Hello Friends, 

Last week, I gave a speech on the topic of App design 101 in an iOS development class at Apple regional training center. It was an honor to be invited over as a guest speaker. This is my first speaking event and it's a huge milestone for me as a person who suffer from social anxiety. So I'd like to celebrate with you and share the joy in this newsletter.

I will be recording the lecture in English and put it on Youtube in the near future. And because of this event, my video schedule was a little bit late. Therefore, next week, I cannot be certain if a video will be released. I will do my best to record and release, however, I sought to prepare every video material that is fully experimented. Hence, if you don't see me showing up in your inbox next week, don't worry, I will catch up with you in the next one.

Now, let's talk about everyone's favorite: Gradient.

LEARN DESIGN

Liquid gradients are flexible. It can be bold but also subtle, depending on the techniques you apply to them. They can be used for backgrounds or layered textures.

Let’s go over a simple technique using blur, liquify, and gradient mapping—all inside Figma.

🎁 Grab your starter file and follow along!

Video Tutorial is linked below.

Step 1 - Prepare the base

Start with grayscale strokes.

  • Make a 1024×1024 frame

  • Use the pencil(or brush) tool to sketch wide strokes ( I use 100)

# RECORDS SHOWN
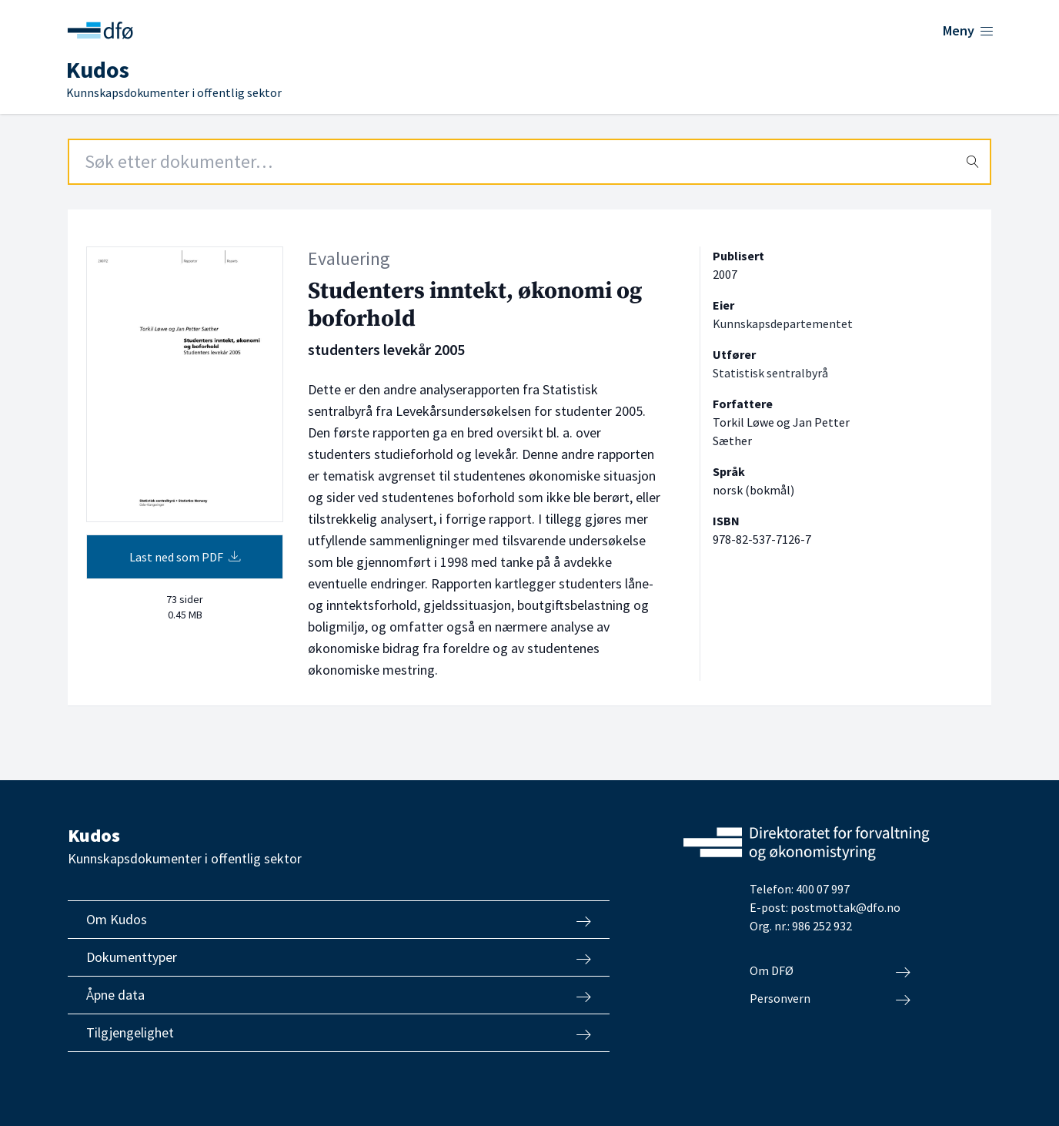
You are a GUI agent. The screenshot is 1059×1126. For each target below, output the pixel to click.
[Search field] (529, 162)
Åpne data (338, 995)
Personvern (830, 998)
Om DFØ (830, 971)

# WHAT IS ASKED
**a)** Decide whether each statement agrees with the Figma gradient newsletter, answering yes or no and quoting the deciding words: (i) the speech was given in a class at an Apple regional training center; (ii) the starting frame is 512×512; (iii) the technique uses blur, liquify, and gradient mapping in Figma.
**b)** Translate this sentence from the Figma gradient newsletter into Spanish: "They can be used for backgrounds or layered textures."
**c)** Pick up the Figma gradient newsletter after its last line and continue writing it.
The records come from a separate source.

# EXPECTED RESPONSES
**a)**
(i) Yes: "in an iOS development class at Apple regional training center"
(ii) No: "Make a 1024×1024 frame"
(iii) Yes: "using blur, liquify, and gradient mapping—all inside Figma"

**b)** Se pueden usar para fondos o texturas en capas.

**c)**
  • Stick to grayscale—white, grey, black

Don’t worry about precision. You’ll blur it all next.

Use strokes of neutral colors.

Step 2 – Blur it all

Apply a strong blur.

  • Select all strokes and Max out the layer blur

  • Cmd + Shift + C to copy as image

You’ll end up with a soft, misty abstract shape—this is your base.

Blur all strokes.

Step 3 – Distort with Liquify

Time to distort it.

  • Use the Liquify plugin

  • Brush size: 200–500 (no smaller than 200)

  • Rate 50, Density 100 (play with your liking, this is what I like)

  • Use long strokes to move things around, go crazy here

This gives the shape a liquid, painted texture.

Use Liquify plugin to distort the imagery.

Step 4 – Add noise

 Add noise, then copy again.

  • Add subtle grain to the blurred image

  • Copy as imagery again

‼️ This helps the grains to be mapped to the gradient later. And it will look drastically different, trust me on this one.

Add grain texture onto the imagery.

Step 5 – Apply gradient map

Then use a gradient map plugin to remap the grayscale values to colors you like. I use Gradient Mapper.

I like to limit the color stops to 3-4, but you can play around.

Use gradient mapper plugin to apply color.

Step 6 – Tada!

That’s your liquid gradient.

  • Sketch with pencil

  • Blur and liquify

  • Add noise and remap with color

Simple flow, endless outputs.

Final result in action.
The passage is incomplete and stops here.